Het oordeel van het Hof dat de verdachte ingevolge art. 408, eerste lid onder a, Sv in het hoger beroep niet kan worden ontvangen nu de verdachte op 8 december 2015 hoger beroep heeft ingesteld, terwijl de dagvaarding om ter terechtzitting van de Politierechter van 27 mei 2015 te verschijnen aan hem in persoon is betekend, getuigt niet van een onjuiste rechtsopvatting en is niet onbegrijpelijk. Dat het verzuim om tijdig hoger beroep in te stellen - naar in de cassatieschriftuur wordt gesteld - is gelegen in de omstandigheid dat aan de raadsvrouwe van de verdachte in strijd met art. 51 (oud) Sv, thans art. 48 Sv, niet een afschrift van de dagvaarding in eerste aanleg is gezonden, dwingt niet tot een ander oordeel. (Vgl. HR 27 november 2007, ECLI:NL:HR:2007:BB6401, NJ 2007/651.)
2.5.
Het middel faalt in zoverre.
2.6.
Ook voor het overige kan het middel niet tot cassatie leiden.
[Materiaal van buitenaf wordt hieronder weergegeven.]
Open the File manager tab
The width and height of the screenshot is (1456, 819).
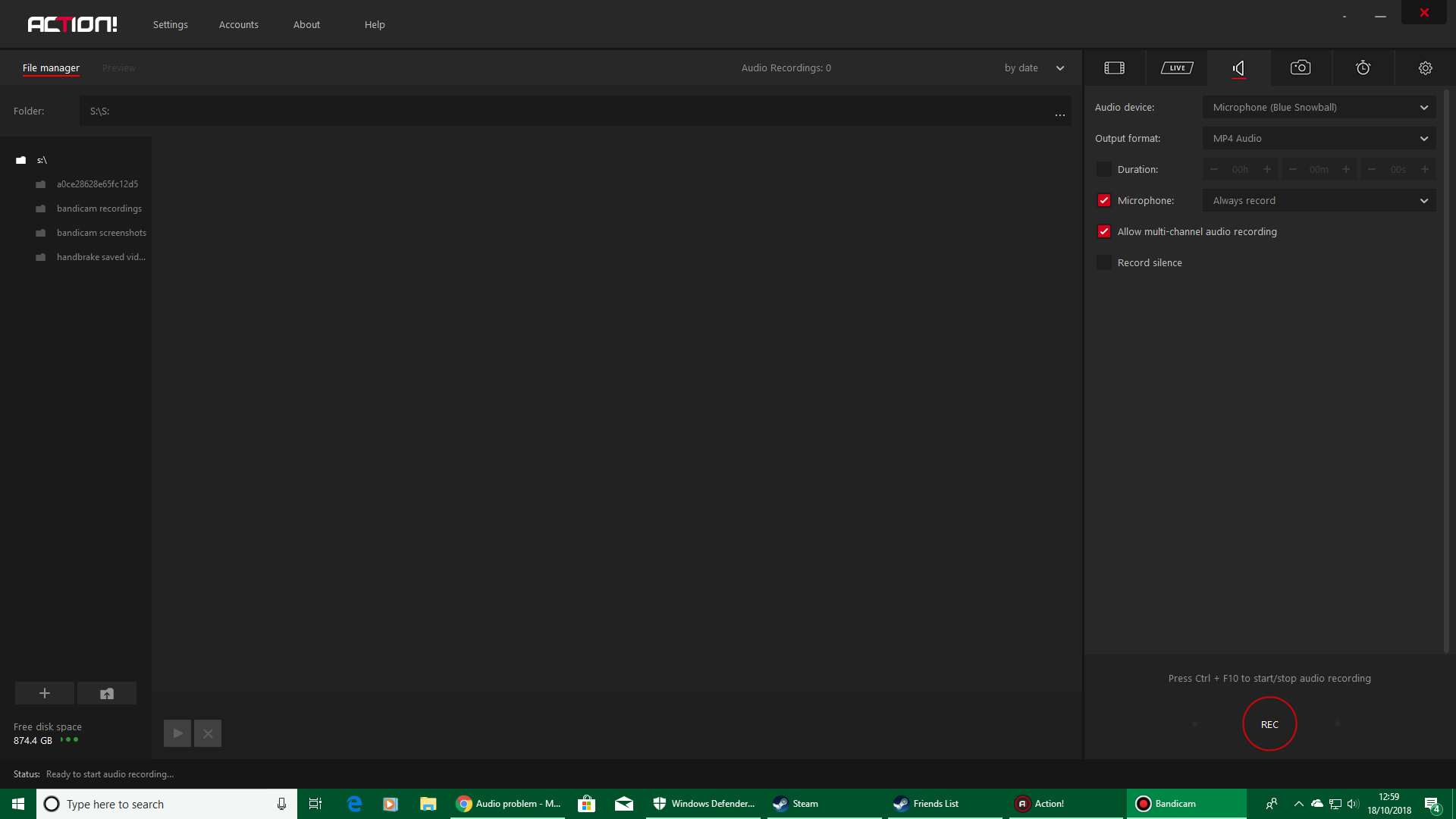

Dit behoeft, gezien art. 81, eerste lid, RO, geen nadere motivering nu het middel in zoverre niet noopt tot beantwoording van rechtsvragen in het belang van de rechtseenheid of de rechtsontwikkeling.

3.Beslissing

De Hoge Raad verwerpt het beroep.
Dit arrest is gewezen door de vice-president J. de Hullu als voorzitter, en de raadsheren E.S.G.N.A.I. van de Griend en M.T. Boerlage, in bijzijn van de waarnemend griffier E. Schnetz, en uitgesproken ter openbare terechtzitting van
22 mei 2018.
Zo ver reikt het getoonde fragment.